CleanAlert has developed an award-winning application to its airflow sensing technology, which detects the moment a facility’s HVAC air filter should be replaced. This technology is known as the FilterScan® WiFi Air Filter Monitor and Notification system.
Located in Oberlin, OH, CleanAlert has created a family of airflow monitoring solutions. The company was found in 2005 in order to commercialize air flow sensing technology developed by Jacob Fraden, the inventor of the infrared ear thermometer.
Filterscan helps reduce the money and time spent by facility management teams for servicing HVAC air filters. Oftentimes, these air filters are serviced too often or too late. FilterScan increases efficiencies by informing facility teams at the exact time when maintenance is required.
How does the technology manage to detect clogs in cooling and heating systems? The product monitors deviations in the differential pressure to monitor filter clogging, essentially saving a substantial amount of guesswork. When a filter needs to be serviced, the FilterScan offers audio and visual alerts.
The system is customizable, enabling facility managers to receive a text or e-mail notification to their computer, mobile, or handheld device when the system detects a clog in an air filter outfitted with FilterScan.
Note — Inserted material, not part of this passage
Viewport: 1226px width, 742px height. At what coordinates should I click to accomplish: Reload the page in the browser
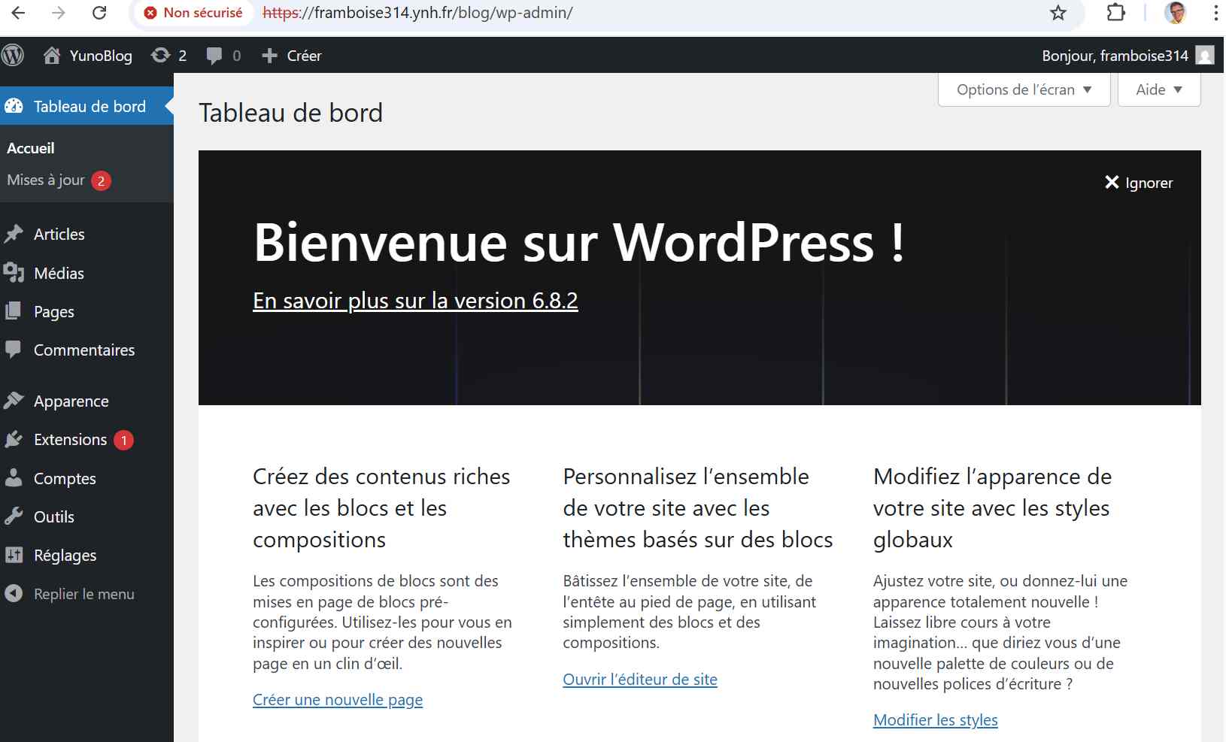99,13
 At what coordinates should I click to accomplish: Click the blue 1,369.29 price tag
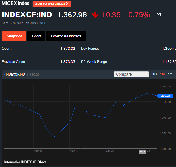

Notifications can be sent to maintenance technicians and building managers, ensuring they are kept in the loop for any upkeep. And, all alert messages can be tailored to contain information that is most pertinent for the facility executive, while also providing continued notifications until the filter has been replaced. On-demand reports of the remaining life of all monitored air filters can be provided, regardless of their location.
Installation and recalibration of Filterscan are simple. The device can be battery operated, or hardwired 15-24VAC/DC, 6V wall adapte.
FilterScan is compatible with a wide variety of filters and with single, multi-speed and most VAV HVAC systems. It meets all regulatory guidelines for radiating and conductive emissions in the United States, Canada and elsewhere.